── Extracted information

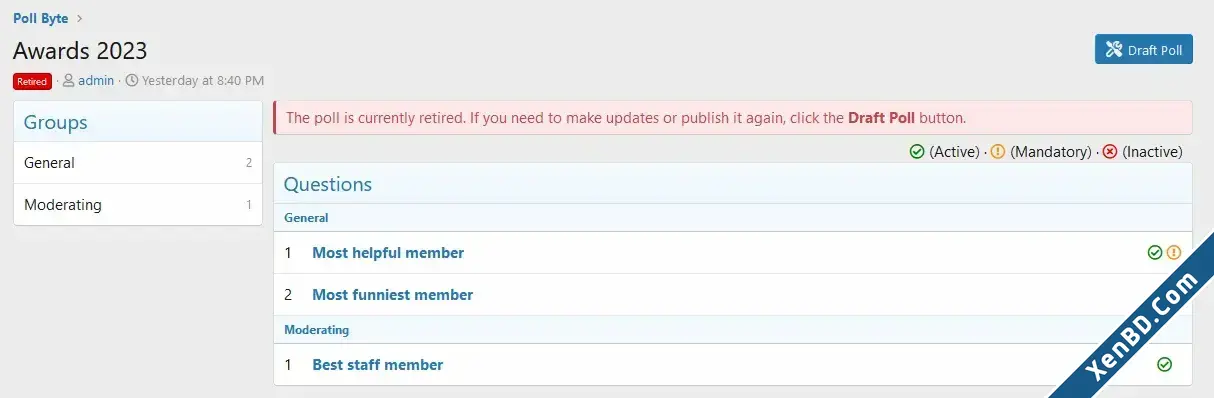This screenshot has width=1214, height=398.
Task: Open the Best staff member question
Action: pyautogui.click(x=378, y=365)
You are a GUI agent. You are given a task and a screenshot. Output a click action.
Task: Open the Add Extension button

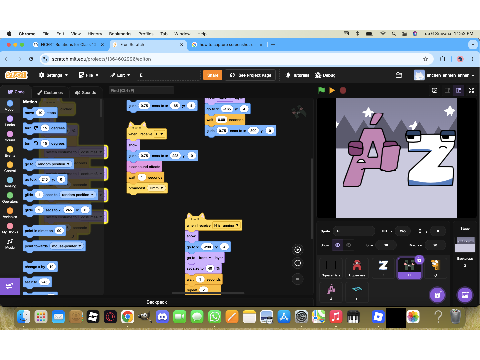pos(10,286)
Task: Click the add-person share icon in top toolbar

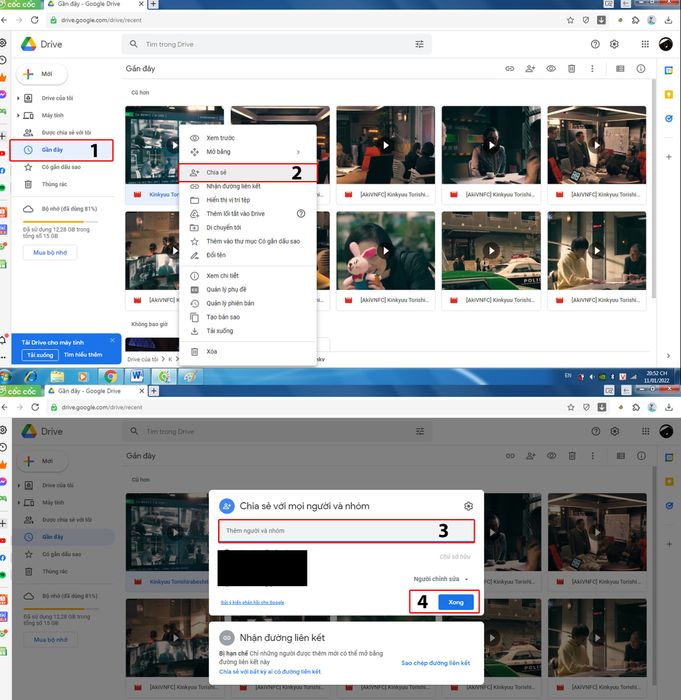Action: [x=530, y=69]
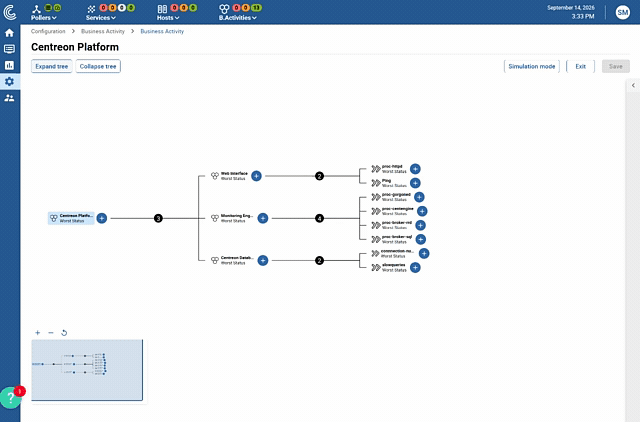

────

**Exercise goal**
Go to the line that contains "You are a GUI" and copy it and every line after it through the end of the entries, exactly, without the pictures.

**Answer for the task**
You are a GUI agent. You are given a task and a screenshot. Output a click action.
Task: Open the Add Extension button

pos(10,286)
Task: Click the add-person share icon in top toolbar

Action: [x=530, y=69]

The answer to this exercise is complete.